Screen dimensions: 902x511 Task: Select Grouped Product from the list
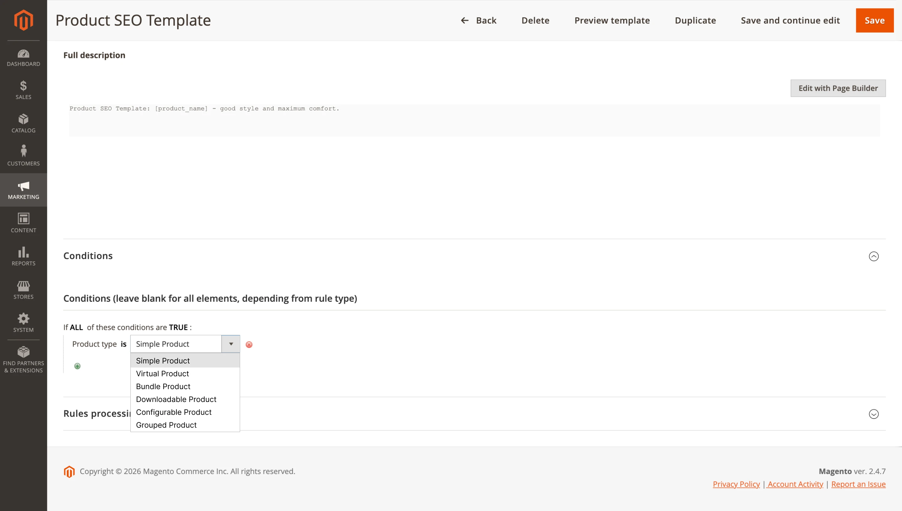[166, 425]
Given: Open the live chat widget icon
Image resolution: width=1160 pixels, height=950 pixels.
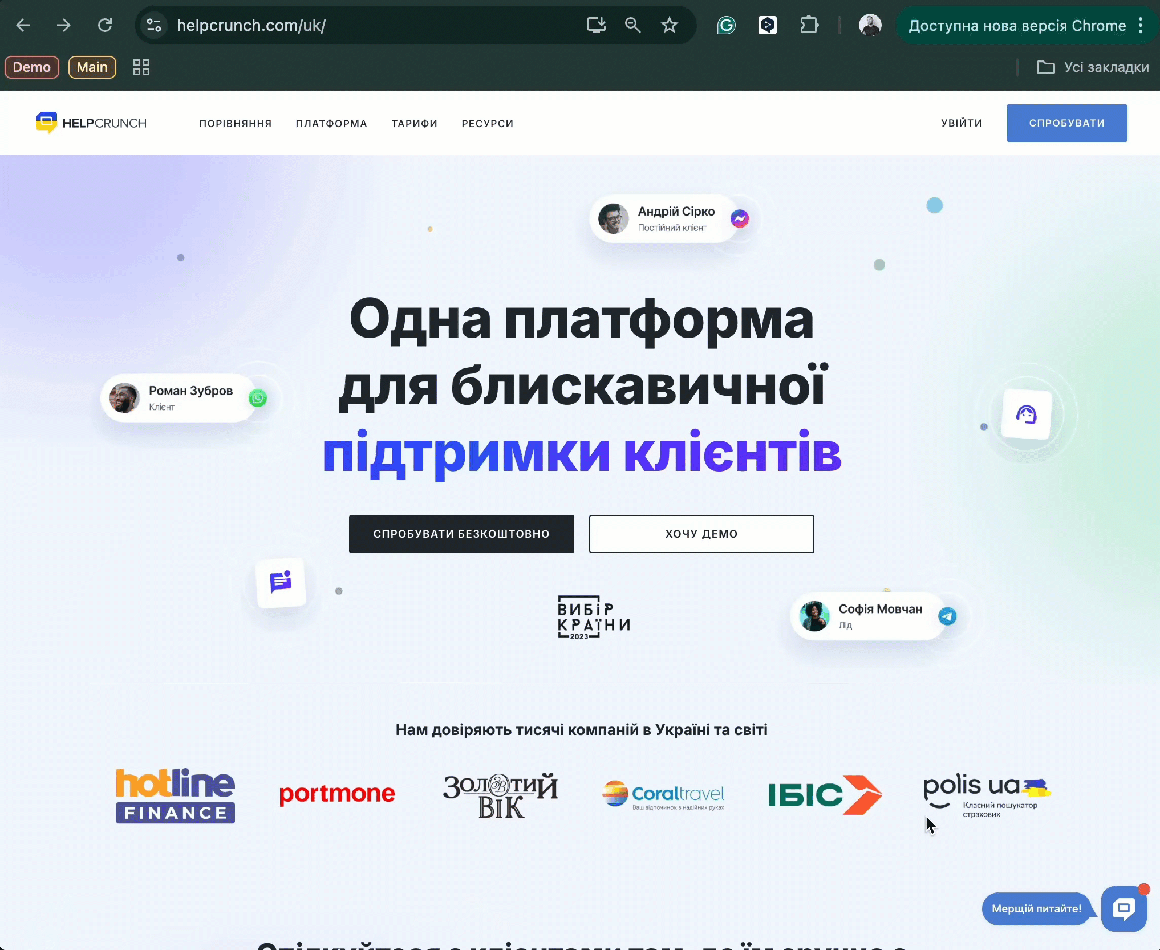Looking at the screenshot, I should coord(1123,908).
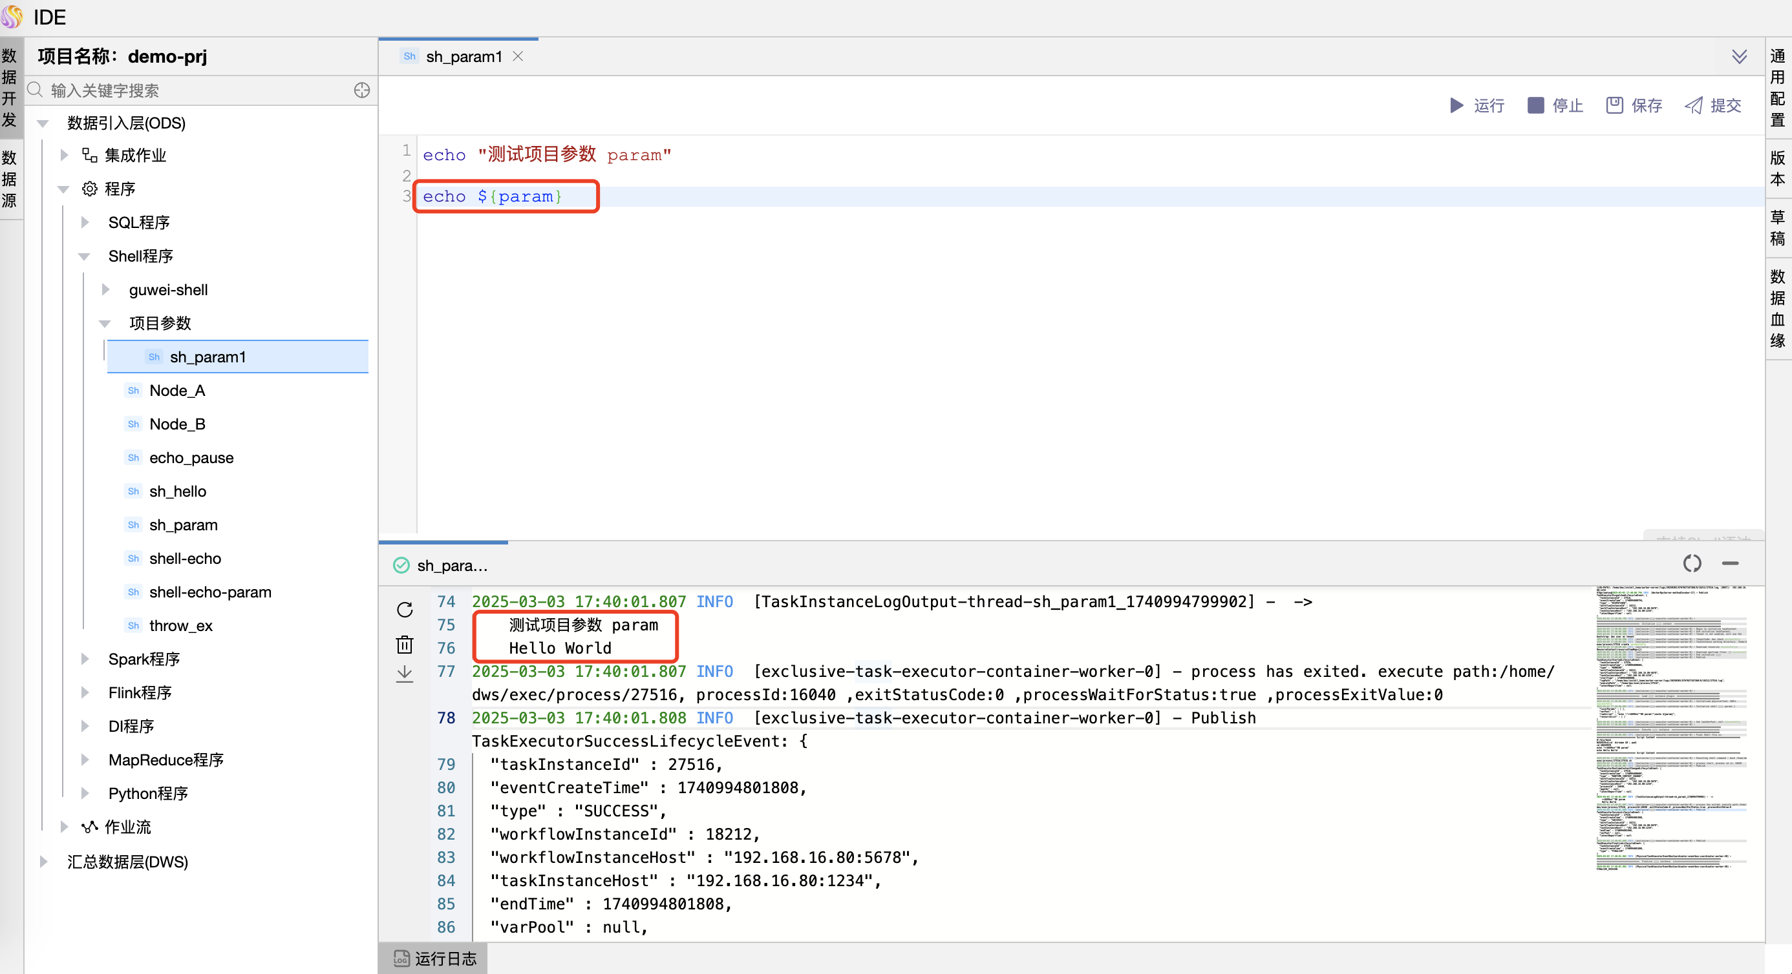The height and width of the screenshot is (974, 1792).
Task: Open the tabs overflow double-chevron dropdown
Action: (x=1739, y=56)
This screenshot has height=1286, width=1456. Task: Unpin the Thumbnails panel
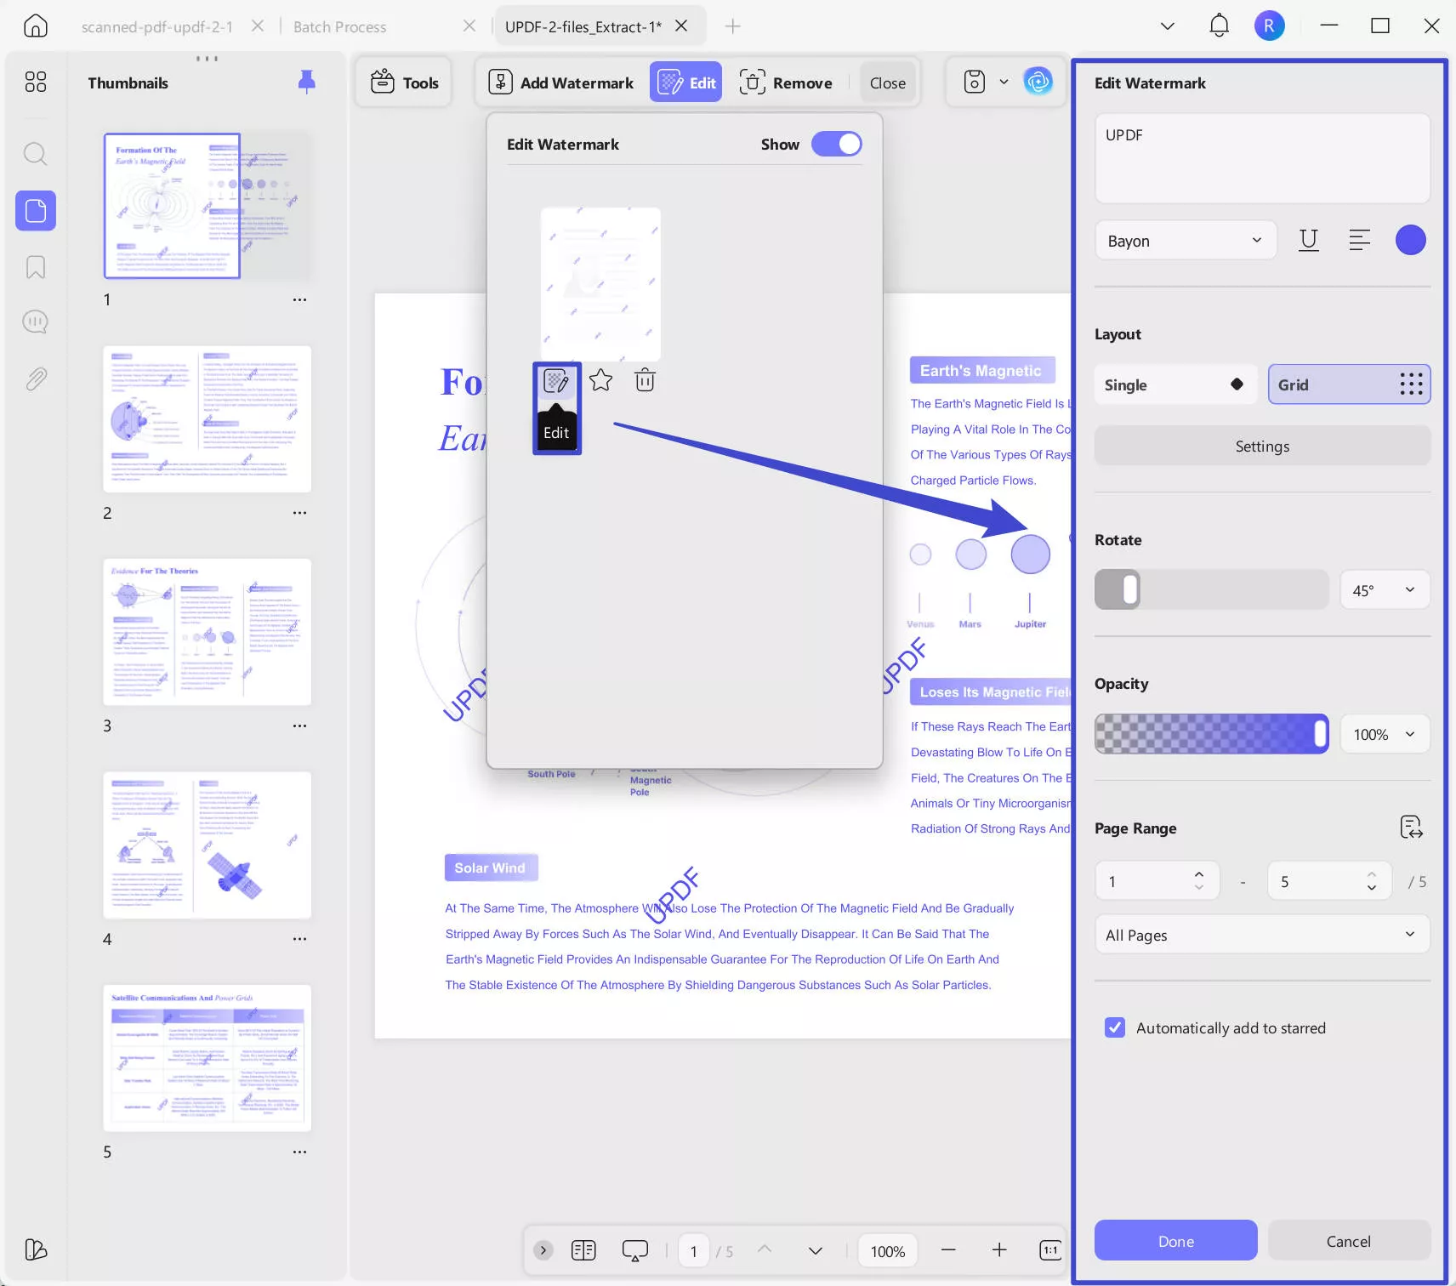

**ACTION ITEM:** Reproduce everything above exactly, images excluded.

**ANSWER BOX:**
Screen dimensions: 902x511 Task: Select Grouped Product from the list
[166, 425]
Given: Open the live chat widget icon
Image resolution: width=1160 pixels, height=950 pixels.
Looking at the screenshot, I should coord(1123,908).
The height and width of the screenshot is (974, 1792).
Task: Open the tabs overflow double-chevron dropdown
Action: (x=1739, y=56)
This screenshot has height=1286, width=1456. Task: Unpin the Thumbnails panel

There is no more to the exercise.